■ **What is needed**: Turn the stretch of records from the start through the line containing "click(x=116, y=127)" into a numbered list, dropping any blank lines.

Word and element locating data:
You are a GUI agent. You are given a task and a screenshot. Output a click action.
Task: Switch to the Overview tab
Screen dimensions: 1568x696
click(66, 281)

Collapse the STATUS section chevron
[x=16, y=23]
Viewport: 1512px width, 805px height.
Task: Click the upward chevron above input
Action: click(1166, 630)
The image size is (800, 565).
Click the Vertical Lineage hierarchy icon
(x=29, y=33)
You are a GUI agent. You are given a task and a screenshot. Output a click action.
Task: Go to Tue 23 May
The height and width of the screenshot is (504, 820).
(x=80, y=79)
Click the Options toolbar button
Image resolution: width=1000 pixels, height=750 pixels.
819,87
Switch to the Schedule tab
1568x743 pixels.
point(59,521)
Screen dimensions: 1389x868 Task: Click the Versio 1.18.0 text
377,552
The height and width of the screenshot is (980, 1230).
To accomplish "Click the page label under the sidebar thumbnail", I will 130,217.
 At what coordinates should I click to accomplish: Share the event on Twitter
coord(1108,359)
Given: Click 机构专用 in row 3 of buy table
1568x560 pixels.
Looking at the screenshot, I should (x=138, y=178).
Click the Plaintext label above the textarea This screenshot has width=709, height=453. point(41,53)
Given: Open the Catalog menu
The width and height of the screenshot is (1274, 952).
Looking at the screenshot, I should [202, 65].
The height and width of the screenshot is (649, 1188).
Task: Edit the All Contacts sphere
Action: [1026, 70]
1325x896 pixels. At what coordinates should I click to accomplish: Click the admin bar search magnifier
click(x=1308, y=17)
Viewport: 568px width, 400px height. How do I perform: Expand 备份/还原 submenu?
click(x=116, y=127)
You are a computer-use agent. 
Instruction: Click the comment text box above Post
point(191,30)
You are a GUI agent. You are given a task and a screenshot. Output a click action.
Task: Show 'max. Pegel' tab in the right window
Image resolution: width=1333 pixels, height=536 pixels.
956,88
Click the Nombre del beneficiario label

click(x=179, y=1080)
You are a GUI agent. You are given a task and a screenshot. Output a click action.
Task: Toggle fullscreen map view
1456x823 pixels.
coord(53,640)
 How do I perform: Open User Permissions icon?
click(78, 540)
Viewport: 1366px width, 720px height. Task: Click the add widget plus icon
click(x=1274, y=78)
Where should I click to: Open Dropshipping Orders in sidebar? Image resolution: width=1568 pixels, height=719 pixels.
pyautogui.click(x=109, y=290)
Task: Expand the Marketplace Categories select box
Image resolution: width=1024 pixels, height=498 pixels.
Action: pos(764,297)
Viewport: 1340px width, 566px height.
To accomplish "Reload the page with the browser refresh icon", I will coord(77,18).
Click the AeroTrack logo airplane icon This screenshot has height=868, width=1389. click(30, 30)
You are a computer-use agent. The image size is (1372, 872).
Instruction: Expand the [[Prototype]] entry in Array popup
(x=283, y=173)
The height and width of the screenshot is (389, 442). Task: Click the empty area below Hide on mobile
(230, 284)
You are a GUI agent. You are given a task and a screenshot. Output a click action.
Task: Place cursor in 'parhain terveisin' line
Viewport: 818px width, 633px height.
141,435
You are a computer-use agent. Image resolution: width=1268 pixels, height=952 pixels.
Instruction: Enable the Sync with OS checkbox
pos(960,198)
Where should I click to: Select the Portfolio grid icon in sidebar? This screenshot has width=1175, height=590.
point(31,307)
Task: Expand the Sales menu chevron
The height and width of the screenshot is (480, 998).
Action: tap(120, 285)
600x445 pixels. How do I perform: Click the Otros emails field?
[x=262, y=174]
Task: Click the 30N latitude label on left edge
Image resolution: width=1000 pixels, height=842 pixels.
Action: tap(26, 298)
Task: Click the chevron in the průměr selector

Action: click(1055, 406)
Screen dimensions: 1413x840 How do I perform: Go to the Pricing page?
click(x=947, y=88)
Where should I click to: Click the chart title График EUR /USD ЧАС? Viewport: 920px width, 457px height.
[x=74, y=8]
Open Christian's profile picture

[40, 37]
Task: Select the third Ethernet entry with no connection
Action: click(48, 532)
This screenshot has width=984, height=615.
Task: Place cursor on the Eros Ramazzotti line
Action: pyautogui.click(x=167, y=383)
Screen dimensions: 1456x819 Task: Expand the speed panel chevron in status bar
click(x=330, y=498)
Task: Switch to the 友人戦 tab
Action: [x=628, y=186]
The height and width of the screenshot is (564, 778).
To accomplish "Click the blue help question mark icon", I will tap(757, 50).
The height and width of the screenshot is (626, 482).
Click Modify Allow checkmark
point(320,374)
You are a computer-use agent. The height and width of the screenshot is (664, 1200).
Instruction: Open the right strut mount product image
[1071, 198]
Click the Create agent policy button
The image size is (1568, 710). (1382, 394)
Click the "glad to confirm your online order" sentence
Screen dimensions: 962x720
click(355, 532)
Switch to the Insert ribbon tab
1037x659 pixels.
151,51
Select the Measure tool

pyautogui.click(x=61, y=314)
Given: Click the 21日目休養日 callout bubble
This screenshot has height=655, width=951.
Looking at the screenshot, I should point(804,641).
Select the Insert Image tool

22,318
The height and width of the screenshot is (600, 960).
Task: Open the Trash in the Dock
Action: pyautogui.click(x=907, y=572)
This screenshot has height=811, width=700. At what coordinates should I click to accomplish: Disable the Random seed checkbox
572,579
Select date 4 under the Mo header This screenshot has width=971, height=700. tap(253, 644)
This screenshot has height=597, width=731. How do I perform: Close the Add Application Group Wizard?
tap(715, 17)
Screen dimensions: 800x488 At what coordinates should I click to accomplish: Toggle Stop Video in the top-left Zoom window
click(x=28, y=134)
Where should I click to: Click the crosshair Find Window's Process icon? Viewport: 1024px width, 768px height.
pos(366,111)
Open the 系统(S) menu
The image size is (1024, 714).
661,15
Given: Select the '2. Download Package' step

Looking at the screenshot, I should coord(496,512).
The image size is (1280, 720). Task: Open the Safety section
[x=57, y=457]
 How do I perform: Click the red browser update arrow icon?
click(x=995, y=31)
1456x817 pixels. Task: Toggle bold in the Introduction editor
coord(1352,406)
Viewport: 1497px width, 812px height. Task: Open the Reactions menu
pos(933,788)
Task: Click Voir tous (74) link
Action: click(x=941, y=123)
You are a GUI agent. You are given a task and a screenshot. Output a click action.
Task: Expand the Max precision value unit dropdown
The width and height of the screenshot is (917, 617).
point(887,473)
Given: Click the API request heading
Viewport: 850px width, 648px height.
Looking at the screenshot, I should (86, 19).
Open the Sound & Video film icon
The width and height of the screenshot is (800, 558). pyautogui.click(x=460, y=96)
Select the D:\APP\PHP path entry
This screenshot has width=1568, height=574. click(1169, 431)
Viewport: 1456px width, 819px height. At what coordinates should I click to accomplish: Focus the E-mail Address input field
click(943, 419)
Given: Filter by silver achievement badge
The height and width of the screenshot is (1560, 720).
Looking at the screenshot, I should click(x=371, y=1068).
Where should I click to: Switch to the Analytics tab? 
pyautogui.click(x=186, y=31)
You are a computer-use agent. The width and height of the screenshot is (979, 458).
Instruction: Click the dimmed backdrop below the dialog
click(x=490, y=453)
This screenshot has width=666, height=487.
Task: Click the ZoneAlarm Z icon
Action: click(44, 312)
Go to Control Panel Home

■ **Completed task**:
1. You are a GUI agent. You are given a task and a screenshot. Output a click action.
2. Task: Switch to the Overview tab
3. Screen dimensions: 1568x696
4. click(66, 281)
5. Collapse the STATUS section chevron
6. [x=16, y=23]
7. Viewport: 1512px width, 805px height.
8. Task: Click the upward chevron above input
9. Action: click(1166, 630)
10. The image size is (800, 565).
11. Click the Vertical Lineage hierarchy icon
12. (x=29, y=33)
13. You are a GUI agent. You are given a task and a screenshot. Output a click action.
14. Task: Go to Tue 23 May
15. The height and width of the screenshot is (504, 820).
16. (x=80, y=79)
17. Click the Options toolbar button
18. Image resolution: width=1000 pixels, height=750 pixels.
19. 819,87
20. Switch to the Schedule tab
21. 1568x743 pixels.
22. point(59,521)
23. Screen dimensions: 1389x868 Task: Click the Versio 1.18.0 text
24. 377,552
25. The height and width of the screenshot is (980, 1230).
26. To accomplish "Click the page label under the sidebar thumbnail", I will 130,217.
27.  At what coordinates should I click to accomplish: Share the event on Twitter
28. coord(1108,359)
29. Given: Click 机构专用 in row 3 of buy table
30. 1568x560 pixels.
31. Looking at the screenshot, I should (x=138, y=178).
32. Click the Plaintext label above the textarea This screenshot has width=709, height=453. point(41,53)
33. Given: Open the Catalog menu
34. The width and height of the screenshot is (1274, 952).
35. Looking at the screenshot, I should [202, 65].
36. The height and width of the screenshot is (649, 1188).
37. Task: Edit the All Contacts sphere
38. Action: [1026, 70]
39. 1325x896 pixels. At what coordinates should I click to accomplish: Click the admin bar search magnifier
40. click(x=1308, y=17)
41. Viewport: 568px width, 400px height. How do I perform: Expand 备份/还原 submenu?
42. click(x=116, y=127)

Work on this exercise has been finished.